Regular Joes can register for the policy online (there's a handy box that pops up on the UNDZ website that asks for all of a customer's relevant information) or ask about it in stores. The company will e-mail you a copy of the policy certificate, which has a plan number on it and everything, for free—or you can spend $2.99 to have one printed off and shipped to you.
The plan covers accidental removal—say, your hand slips while performing some regularly scheduled maintenance "down there" or an afternoon wood-chopping excursion goes horribly awry.
But here's the rub: There are exceptions for unfortunate incidents involving motorcycles, explosives, and active war zones. You're also not covered if you lose your junk in a heroic attempt to save someone else's life or while you're under the influence of anything that hasn't been prescribed by a doctor. Any intentional penile removals aren't covered, so you won't see a payout if you're planning a gender-reassignment surgery. Those exceptions, the Lloyd's staffer told us, are fairly standard.

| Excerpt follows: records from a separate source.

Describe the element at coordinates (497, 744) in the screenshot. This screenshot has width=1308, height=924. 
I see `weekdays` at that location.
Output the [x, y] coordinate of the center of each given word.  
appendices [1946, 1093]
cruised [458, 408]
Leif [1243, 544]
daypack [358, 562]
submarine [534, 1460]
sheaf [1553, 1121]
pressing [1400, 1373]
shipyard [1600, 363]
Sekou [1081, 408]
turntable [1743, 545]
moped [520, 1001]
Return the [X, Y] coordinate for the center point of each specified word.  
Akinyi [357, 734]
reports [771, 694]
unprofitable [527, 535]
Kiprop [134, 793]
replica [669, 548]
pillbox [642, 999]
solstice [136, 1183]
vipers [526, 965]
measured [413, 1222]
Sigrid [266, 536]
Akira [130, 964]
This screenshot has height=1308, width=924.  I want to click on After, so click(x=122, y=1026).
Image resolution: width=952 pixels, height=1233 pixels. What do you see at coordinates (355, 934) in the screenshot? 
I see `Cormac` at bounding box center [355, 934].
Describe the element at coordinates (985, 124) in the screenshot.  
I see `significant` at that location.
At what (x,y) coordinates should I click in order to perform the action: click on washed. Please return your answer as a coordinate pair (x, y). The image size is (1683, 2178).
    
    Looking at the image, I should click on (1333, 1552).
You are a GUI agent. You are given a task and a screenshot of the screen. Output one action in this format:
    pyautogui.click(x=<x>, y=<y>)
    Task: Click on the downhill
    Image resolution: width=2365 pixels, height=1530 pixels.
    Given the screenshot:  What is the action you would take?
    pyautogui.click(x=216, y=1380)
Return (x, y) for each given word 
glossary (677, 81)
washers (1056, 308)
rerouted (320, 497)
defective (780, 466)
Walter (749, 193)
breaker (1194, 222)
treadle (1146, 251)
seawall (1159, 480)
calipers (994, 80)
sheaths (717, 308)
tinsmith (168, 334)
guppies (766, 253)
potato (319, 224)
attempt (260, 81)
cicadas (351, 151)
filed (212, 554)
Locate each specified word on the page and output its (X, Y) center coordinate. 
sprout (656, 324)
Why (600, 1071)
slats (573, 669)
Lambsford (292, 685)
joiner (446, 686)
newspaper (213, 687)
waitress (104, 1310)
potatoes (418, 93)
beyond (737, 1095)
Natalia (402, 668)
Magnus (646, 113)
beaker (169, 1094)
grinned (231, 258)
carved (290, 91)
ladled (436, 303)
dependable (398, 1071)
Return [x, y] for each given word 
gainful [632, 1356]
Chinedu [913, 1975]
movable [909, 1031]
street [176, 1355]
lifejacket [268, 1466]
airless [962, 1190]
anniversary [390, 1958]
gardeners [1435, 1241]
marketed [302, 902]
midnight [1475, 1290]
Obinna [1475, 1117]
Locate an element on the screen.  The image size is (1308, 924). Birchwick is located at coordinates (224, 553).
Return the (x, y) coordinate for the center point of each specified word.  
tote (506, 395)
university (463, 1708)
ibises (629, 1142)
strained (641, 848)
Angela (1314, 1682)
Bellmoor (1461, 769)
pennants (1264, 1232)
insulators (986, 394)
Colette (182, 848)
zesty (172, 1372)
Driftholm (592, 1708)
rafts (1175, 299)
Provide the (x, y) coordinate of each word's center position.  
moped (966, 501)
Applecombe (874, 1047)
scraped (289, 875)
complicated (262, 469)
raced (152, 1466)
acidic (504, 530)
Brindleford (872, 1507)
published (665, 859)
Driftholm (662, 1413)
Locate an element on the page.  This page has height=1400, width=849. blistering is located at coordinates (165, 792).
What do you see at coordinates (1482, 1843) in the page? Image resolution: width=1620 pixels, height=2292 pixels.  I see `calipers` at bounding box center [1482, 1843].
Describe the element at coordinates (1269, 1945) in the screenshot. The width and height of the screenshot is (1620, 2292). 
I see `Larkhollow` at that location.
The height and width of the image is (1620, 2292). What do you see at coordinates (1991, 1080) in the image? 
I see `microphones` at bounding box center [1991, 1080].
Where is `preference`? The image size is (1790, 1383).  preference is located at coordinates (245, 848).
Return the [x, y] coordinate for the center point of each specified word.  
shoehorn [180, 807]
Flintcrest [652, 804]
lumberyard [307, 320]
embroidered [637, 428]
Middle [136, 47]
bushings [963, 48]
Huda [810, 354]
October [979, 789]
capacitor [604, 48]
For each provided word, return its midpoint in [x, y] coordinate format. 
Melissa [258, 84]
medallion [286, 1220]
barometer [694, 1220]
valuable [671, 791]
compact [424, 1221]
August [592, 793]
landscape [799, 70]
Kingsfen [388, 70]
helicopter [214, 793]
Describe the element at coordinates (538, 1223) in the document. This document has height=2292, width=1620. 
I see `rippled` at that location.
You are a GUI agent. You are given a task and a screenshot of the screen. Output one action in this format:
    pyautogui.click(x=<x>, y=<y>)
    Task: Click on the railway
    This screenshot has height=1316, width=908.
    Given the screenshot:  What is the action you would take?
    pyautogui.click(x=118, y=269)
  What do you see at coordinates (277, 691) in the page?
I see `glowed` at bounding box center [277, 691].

"The one thing that we made custom with this policy is injury from a close relative, because in the United States, that was the bigger risk," the representative said. "People who've lost their penises, if you look at the stats, it's always from a conflict with a close relative. It's always been chopped off by a lover."
When asked how many people he knew who had their members accidentally lopped off by a complete stranger, the agent laughed and acknowledged it was rare.
"The important thing is, it's a real policy," the agent said. "We'll pay if something happens." (It should be mentioned here that UNDZ extended this writer a policy free of charge.)
What remains to be seen is how many guys will actually go in for the policy—and how many will fake an injury in the quest for this kind of windfall. That would be the ultimate dick move.
—Details associate online style editor Justin Fenner.